## Assigned task A
In the invisible illnesses text, rewrite the part that opens with the words containing "What You Need" and closes with "and feel misunderstood.", swapping "prospective employers" out for "new coworkers".
## Assigned task B
Name every symptom that the invisible illnesses text says a person who looks healthy may still experience.
## Assigned task C
Extend the article on invisible illnesses, picking up after its final sentence.

## Text
--*--

What You Need To Know About Invisible Illnesses

Have you ever felt so ill that you could barely function despite "looking" healthy? Perhaps you've had back pain, anxiety, or depression. Now imagine living with a chronic disease and having to explain your condition to prospective employers, friends, or random strangers. Fibromyalgia, multiple sclerosis, chronic fatigue syndrome, and certain disabilities are all invisible illnesses, explains Northwest Primary Care. The same goes for heart disease, Lyme disease, lupus, and digestive disorders like ulcerative colitis or celiac disease. People living with these conditions often suffer in silence and feel misunderstood.

About 96% of chronic diseases have no visible symptoms, says Northwest Primary Care. You may look perfectly healthy from the outside and yet experience severe pain, headaches, fatigue, or lethargy. Some invisible illnesses, such as cancer or heart disease, may have no symptoms whatsoever in their early stages. What's more, about 10% of the U.S. population has some sort of invisible disability like schizophrenia, chronic dizziness, or renal failure, reports Disabled World. Chances are, you encounter someone with a hidden illness every day on your way to work, on the street, or in stores.

--*--

## Provided information
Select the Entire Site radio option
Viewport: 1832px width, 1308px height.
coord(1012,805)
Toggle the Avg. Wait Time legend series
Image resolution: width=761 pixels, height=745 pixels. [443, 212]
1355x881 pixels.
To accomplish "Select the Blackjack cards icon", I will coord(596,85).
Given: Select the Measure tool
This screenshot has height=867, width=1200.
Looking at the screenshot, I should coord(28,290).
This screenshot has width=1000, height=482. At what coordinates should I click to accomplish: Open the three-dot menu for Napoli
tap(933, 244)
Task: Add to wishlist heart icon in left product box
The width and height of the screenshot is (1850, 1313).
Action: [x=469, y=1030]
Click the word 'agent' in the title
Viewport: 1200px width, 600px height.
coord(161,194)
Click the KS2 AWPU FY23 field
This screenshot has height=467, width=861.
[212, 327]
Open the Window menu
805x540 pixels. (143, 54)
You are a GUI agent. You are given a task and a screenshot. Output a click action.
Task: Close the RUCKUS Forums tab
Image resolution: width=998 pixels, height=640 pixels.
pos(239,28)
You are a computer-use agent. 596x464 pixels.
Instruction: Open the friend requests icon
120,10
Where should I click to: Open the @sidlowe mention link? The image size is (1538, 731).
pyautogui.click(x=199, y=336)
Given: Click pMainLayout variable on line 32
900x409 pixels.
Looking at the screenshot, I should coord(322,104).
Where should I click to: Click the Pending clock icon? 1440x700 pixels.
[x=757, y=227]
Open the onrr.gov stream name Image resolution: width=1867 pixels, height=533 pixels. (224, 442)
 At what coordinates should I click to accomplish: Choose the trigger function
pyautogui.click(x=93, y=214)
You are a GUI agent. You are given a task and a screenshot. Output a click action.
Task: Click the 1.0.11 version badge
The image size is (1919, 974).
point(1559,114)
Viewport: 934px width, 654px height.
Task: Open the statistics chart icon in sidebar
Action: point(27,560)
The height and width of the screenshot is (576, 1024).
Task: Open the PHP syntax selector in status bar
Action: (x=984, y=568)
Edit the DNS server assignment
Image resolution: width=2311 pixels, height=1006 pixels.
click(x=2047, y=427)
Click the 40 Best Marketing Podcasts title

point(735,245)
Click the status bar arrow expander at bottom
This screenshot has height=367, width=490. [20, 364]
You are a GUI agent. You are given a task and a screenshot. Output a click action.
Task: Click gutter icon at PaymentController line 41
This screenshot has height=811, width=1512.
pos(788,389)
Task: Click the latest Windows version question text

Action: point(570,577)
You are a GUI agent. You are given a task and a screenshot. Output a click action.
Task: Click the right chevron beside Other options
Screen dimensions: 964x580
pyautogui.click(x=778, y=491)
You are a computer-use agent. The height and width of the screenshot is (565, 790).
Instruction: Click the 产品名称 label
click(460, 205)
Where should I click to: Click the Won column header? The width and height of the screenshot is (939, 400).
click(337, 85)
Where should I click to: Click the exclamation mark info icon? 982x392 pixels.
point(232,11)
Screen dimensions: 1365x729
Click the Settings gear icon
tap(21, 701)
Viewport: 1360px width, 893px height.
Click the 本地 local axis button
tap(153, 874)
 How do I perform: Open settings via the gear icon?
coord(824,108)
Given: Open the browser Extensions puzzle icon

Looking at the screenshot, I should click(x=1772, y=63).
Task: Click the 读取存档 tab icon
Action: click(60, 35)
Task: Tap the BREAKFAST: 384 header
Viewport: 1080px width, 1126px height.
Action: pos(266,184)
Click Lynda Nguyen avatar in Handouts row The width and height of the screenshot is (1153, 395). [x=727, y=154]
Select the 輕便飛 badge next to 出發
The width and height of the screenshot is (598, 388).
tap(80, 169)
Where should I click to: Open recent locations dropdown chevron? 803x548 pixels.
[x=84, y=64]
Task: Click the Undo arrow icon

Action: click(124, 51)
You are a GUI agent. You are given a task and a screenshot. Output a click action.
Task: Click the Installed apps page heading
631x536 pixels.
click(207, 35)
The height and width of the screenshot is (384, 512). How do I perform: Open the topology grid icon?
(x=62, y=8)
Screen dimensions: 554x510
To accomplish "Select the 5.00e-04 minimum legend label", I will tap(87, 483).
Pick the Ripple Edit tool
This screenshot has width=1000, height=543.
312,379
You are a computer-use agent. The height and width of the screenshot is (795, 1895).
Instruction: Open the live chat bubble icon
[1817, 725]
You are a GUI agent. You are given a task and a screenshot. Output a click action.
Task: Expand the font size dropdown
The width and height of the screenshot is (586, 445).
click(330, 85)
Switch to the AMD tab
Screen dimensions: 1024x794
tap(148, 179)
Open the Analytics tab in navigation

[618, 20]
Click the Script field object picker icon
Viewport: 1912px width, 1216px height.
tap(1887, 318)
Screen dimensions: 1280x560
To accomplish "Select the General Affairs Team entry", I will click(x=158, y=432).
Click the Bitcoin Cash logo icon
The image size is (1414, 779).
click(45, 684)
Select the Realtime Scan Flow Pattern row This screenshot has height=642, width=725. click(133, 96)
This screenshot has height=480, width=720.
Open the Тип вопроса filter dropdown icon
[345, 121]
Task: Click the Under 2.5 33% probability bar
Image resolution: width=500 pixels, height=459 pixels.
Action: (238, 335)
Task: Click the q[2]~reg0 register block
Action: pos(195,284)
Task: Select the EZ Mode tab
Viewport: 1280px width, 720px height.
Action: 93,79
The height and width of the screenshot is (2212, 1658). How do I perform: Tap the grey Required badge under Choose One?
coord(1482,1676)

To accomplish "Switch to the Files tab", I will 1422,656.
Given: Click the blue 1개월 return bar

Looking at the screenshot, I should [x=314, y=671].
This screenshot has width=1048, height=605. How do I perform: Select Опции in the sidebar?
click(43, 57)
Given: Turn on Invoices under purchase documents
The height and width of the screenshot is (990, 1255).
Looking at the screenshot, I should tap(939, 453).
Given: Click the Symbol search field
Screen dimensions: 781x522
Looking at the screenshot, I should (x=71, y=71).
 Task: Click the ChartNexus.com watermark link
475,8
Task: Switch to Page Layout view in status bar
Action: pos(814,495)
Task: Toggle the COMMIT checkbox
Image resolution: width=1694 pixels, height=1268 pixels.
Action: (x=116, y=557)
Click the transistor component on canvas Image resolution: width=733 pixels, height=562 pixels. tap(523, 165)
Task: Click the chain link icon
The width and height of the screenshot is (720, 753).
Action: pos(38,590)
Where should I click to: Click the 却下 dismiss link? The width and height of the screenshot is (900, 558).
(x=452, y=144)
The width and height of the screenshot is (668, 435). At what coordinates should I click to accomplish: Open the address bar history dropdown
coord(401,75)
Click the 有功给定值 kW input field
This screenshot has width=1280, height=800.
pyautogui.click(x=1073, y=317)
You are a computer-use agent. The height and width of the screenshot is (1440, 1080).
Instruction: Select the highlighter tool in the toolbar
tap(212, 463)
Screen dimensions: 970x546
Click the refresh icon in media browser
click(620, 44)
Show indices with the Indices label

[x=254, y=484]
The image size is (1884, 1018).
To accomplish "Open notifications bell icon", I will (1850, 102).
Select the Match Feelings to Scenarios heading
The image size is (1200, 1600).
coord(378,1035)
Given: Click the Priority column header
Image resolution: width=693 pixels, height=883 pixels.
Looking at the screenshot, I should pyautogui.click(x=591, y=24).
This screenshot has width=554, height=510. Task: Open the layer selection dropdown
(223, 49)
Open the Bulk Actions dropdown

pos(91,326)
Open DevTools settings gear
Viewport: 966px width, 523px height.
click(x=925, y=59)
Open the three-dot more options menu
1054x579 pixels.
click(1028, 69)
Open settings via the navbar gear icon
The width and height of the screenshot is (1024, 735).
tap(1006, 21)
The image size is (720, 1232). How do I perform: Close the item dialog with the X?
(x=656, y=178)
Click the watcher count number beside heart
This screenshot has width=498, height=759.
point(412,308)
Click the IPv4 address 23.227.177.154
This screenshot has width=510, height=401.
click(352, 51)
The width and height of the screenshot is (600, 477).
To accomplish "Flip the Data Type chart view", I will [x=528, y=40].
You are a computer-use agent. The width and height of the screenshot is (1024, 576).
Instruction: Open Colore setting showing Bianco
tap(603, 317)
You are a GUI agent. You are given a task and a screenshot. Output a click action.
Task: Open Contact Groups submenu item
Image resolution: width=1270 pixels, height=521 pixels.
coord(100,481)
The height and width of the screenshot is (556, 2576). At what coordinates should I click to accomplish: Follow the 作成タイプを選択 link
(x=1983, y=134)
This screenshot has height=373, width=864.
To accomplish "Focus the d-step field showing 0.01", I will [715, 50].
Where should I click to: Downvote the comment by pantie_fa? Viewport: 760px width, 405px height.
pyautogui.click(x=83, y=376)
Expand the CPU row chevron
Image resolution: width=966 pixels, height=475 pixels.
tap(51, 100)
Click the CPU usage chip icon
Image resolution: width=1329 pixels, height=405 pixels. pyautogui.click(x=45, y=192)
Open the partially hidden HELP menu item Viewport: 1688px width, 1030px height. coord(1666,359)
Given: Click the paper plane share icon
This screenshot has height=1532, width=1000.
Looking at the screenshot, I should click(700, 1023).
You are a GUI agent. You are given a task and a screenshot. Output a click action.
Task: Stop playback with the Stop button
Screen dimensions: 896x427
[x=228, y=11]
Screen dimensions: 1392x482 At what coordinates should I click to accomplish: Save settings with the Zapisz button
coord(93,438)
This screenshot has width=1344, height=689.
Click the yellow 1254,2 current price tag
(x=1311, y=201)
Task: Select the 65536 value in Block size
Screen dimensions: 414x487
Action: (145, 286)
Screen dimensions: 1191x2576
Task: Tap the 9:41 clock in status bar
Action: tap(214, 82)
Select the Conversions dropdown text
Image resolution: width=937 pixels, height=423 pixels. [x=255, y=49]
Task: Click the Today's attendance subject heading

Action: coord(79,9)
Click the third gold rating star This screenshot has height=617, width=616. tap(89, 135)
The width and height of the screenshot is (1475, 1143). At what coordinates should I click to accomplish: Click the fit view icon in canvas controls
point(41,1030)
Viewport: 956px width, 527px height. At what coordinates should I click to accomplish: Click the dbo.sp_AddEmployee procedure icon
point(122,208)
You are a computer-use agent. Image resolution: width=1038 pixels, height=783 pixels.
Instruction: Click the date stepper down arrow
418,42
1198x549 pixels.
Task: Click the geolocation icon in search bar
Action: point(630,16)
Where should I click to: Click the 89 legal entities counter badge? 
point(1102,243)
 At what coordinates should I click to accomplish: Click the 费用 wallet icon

--*--

## Exercise result A
What You Need To Know About Invisible Illnesses

Have you ever felt so ill that you could barely function despite "looking" healthy? Perhaps you've had back pain, anxiety, or depression. Now imagine living with a chronic disease and having to explain your condition to new coworkers, friends, or random strangers. Fibromyalgia, multiple sclerosis, chronic fatigue syndrome, and certain disabilities are all invisible illnesses, explains Northwest Primary Care. The same goes for heart disease, Lyme disease, lupus, and digestive disorders like ulcerative colitis or celiac disease. People living with these conditions often suffer in silence and feel misunderstood.

## Exercise result B
severe pain, headaches, fatigue, lethargy

## Exercise result C
Hypothyroidism, for instance, affects 5 out of 100 Americans over the age of 12, according to the National Institute of Diabetes and Digestive and Kidney Diseases. Its symptoms may include weight gain, muscle aches, depression, tiredness, and increased sensitivity to cold. If, say, you have an underactive thyroid and gain weight, others may blame your lifestyle and look at you critically. 

The hidden burden of invisible illnesses

Invisible illnesses place a double burden on sufferers. First of all, these physical or mental conditions affect your health and quality of life — and some can lead to disability or even death. Second, people with invisible illnesses often have to deal with questions from others and may be perceived as being lazy or high maintenance, explains Psychology Today. Sometimes, they face judgment and feel misunderstood, which contributes to depression, anxiety, and loneliness.

Living with an invisible illness can take a toll on your mental health. Those in this situation often isolate themselves and may feel hopeless about their future. Some end up quitting their jobs or can no longer pursue their hobbies and passions, notes Counseling Today. "I wish people would understand that I am not just being lazy by not working. I miss my independence. I miss the social aspect of work," said Alice M., a woman diagnosed with osteoarthritis, in an interview with Healthline.

Counseling Today reports that people with invisible illnesses are more likely to take their lives because of the struggles they face. Those with cancer, multiple sclerosis, AIDS, and other severe ailments have the highest risk of suicide. These individuals are in a constant battle with their disease, public judgment, and the lack of understanding surrounding their illness. 

If you or anyone you know is having suicidal thoughts, please call the Suicide and Crisis Lifeline at 988 or the National Suicide Prevention Lifeline​ at​ 1-800-273-TALK (8255).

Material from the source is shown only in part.